--- Work to be completed ---
Count the lines in the rows below that contain the word "Choose". Reply with the number alone.

* Start The records *

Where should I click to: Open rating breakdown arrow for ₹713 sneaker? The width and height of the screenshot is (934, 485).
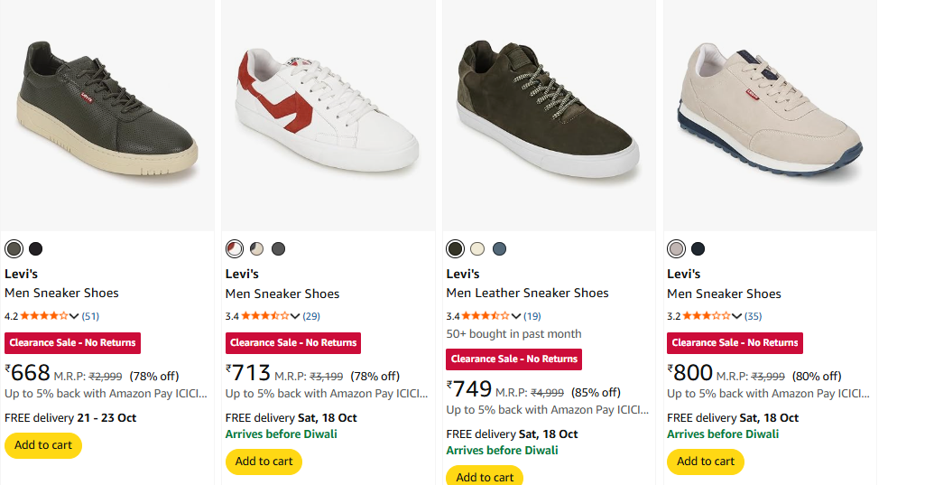295,316
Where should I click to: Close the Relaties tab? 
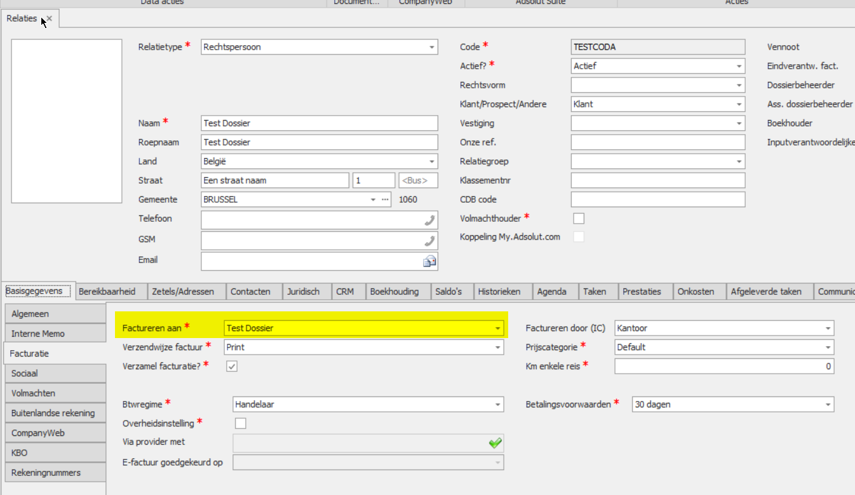[50, 19]
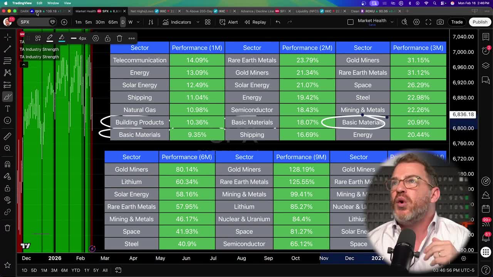Lock the selected drawing with the lock icon
Viewport: 493px width, 277px height.
pos(108,38)
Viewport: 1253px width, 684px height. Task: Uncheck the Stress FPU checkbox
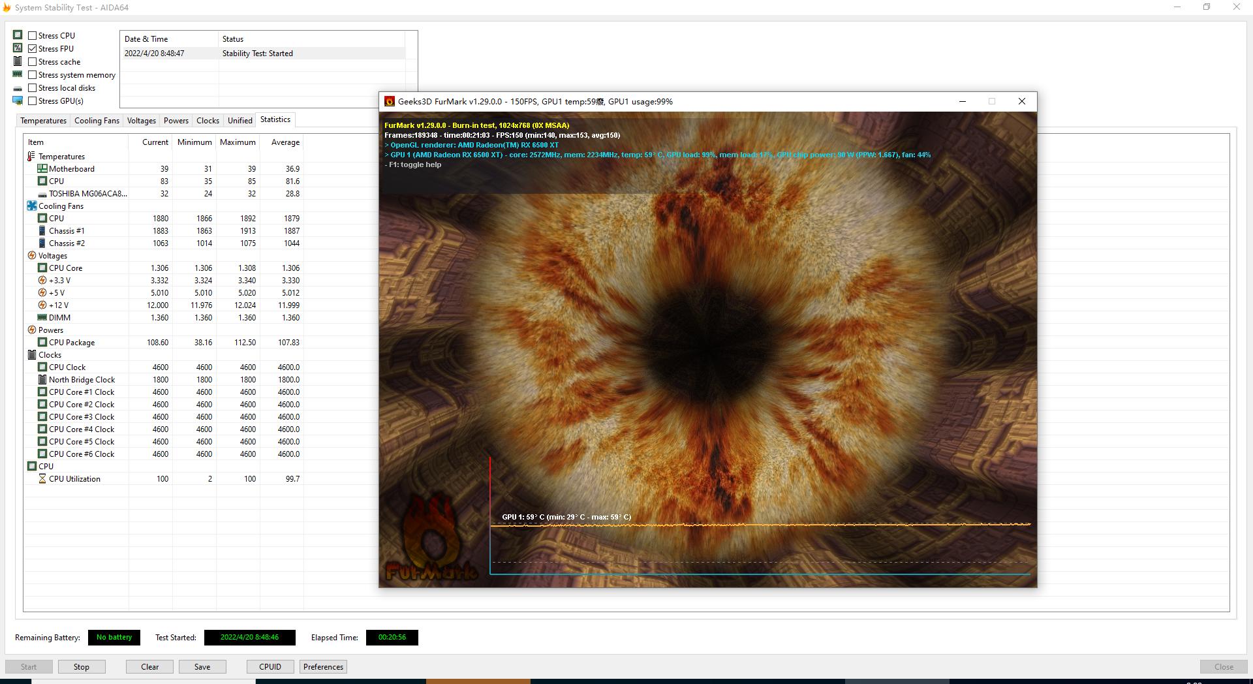click(x=33, y=49)
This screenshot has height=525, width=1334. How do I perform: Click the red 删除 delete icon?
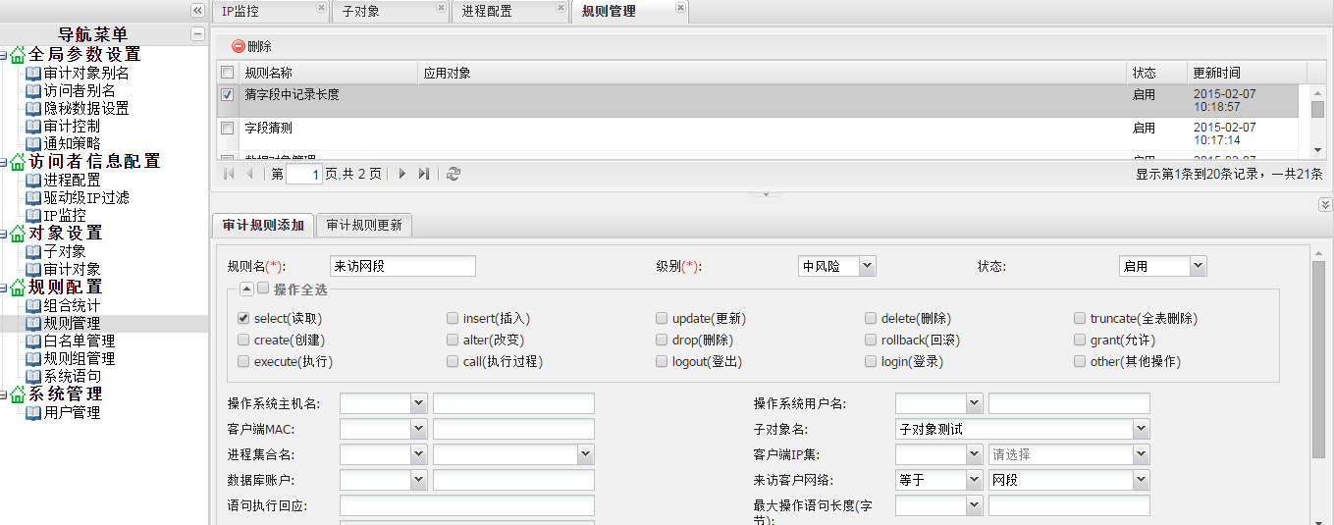(x=239, y=46)
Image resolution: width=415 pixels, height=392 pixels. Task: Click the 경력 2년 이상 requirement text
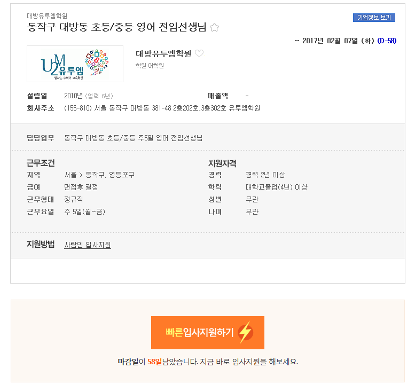tap(265, 175)
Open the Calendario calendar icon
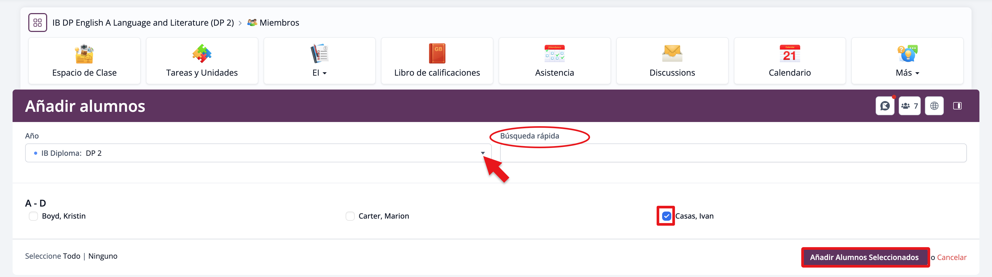Image resolution: width=992 pixels, height=277 pixels. 789,54

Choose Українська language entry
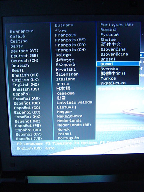(x=113, y=83)
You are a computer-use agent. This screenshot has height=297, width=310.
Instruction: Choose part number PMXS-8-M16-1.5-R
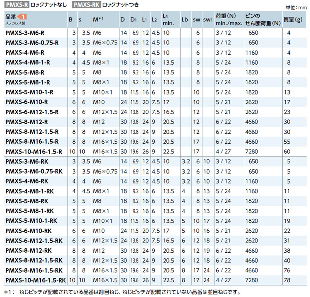(32, 141)

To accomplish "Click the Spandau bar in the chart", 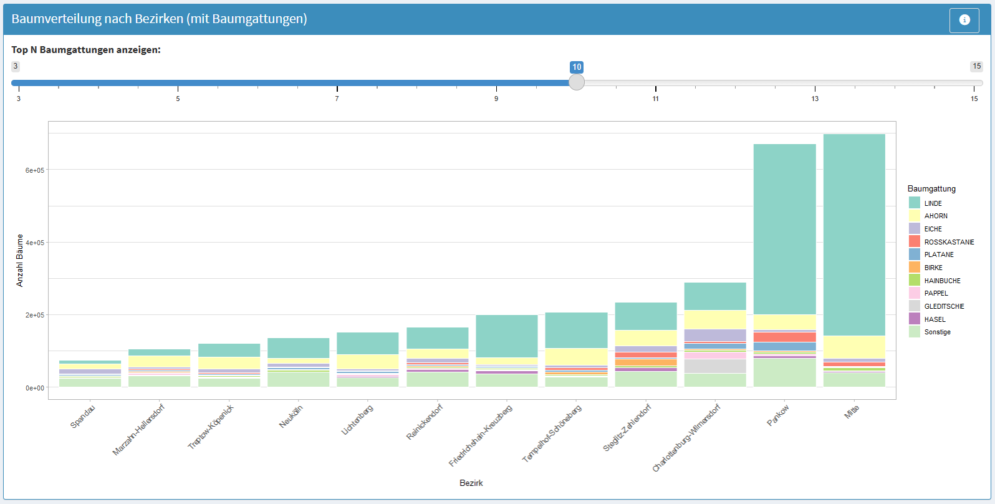I will pyautogui.click(x=90, y=374).
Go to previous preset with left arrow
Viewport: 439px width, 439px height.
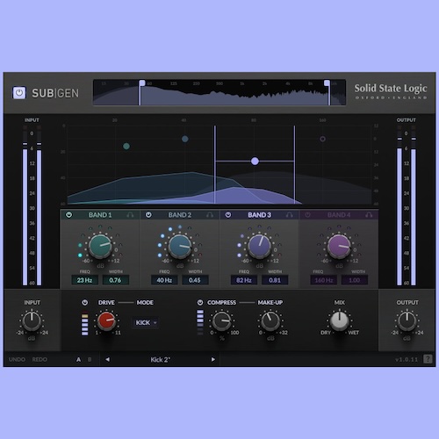107,359
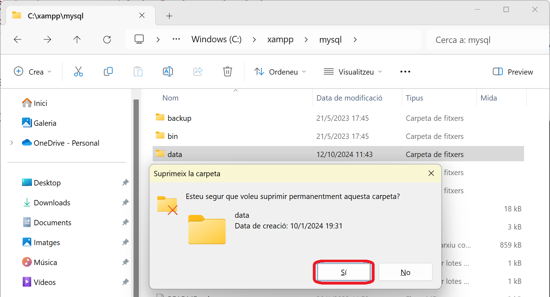Add a new tab with plus button
Viewport: 550px width, 297px height.
[x=169, y=16]
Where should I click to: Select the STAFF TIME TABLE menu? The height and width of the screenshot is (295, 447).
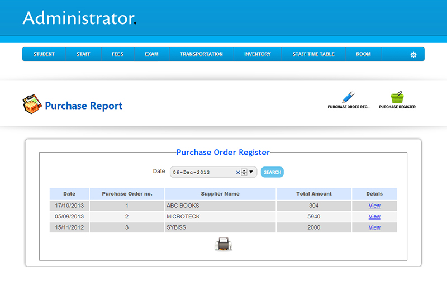tap(313, 54)
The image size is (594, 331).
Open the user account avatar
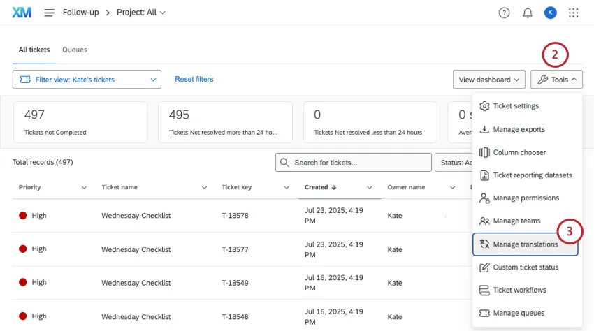point(550,13)
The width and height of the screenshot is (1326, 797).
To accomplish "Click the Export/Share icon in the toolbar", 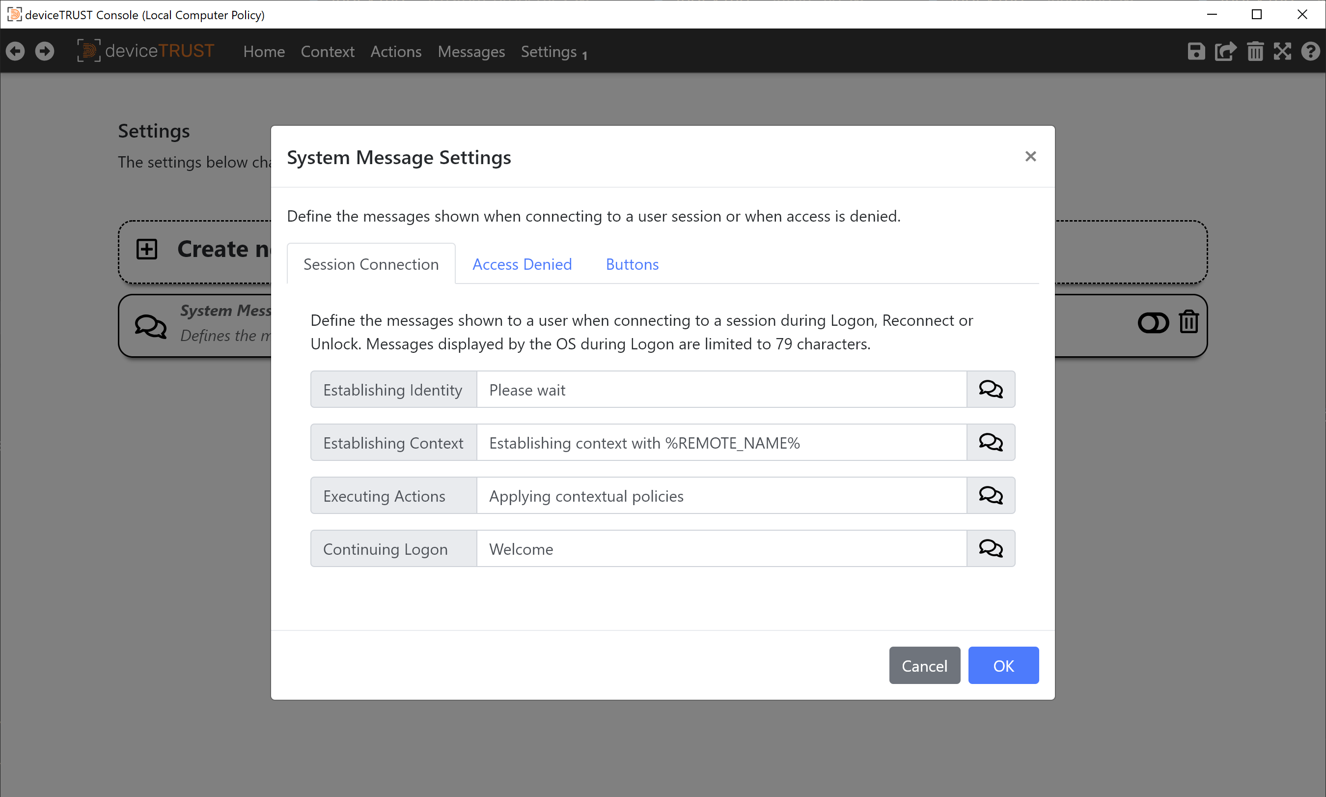I will click(1225, 51).
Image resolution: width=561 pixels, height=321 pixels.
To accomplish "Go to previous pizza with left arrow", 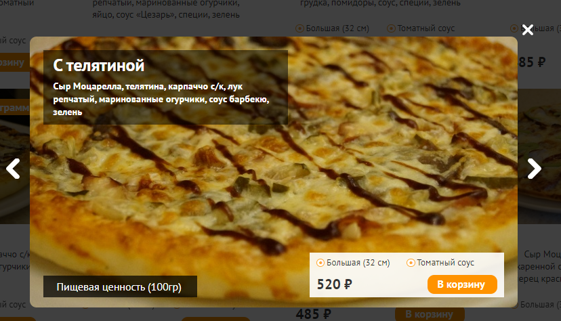I will (14, 169).
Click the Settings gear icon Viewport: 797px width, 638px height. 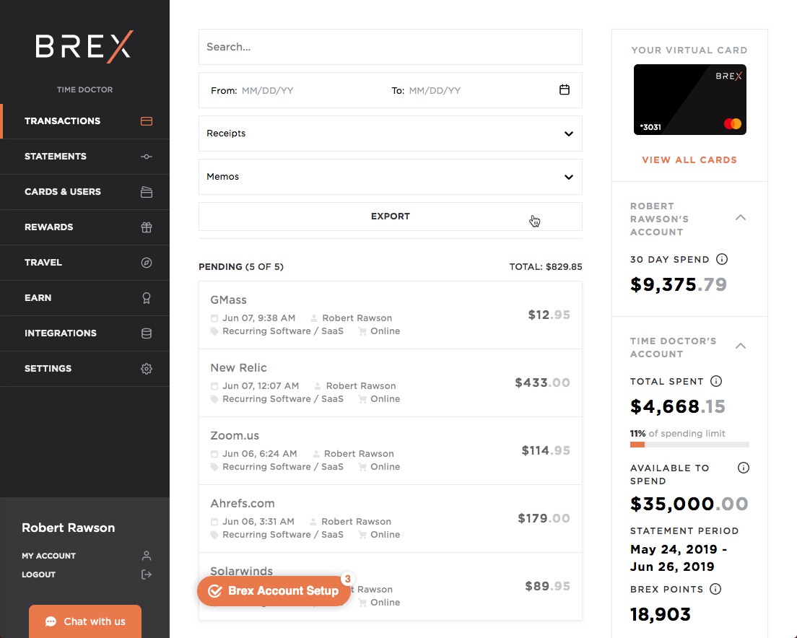pos(147,368)
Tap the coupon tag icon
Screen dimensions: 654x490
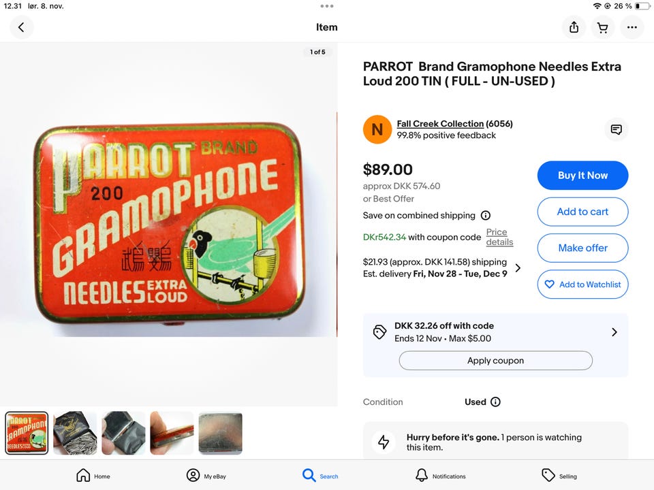pyautogui.click(x=380, y=332)
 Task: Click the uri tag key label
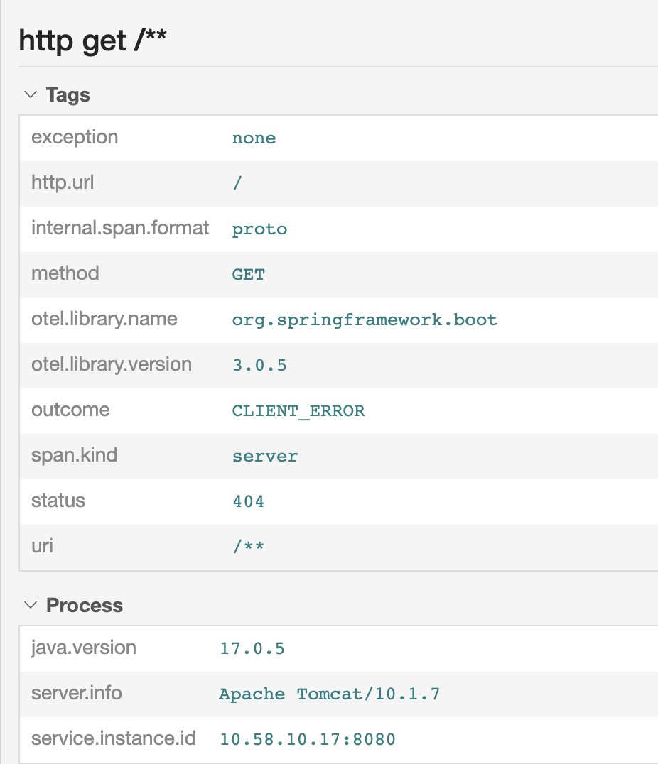click(42, 546)
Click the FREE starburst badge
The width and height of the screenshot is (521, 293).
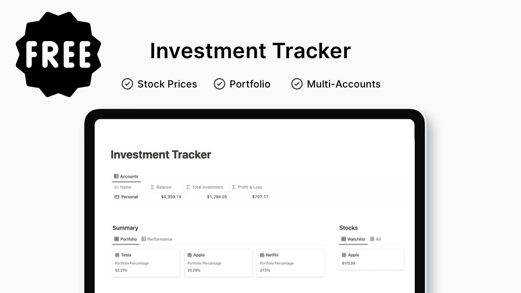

* End The records *

--- Task solution ---
2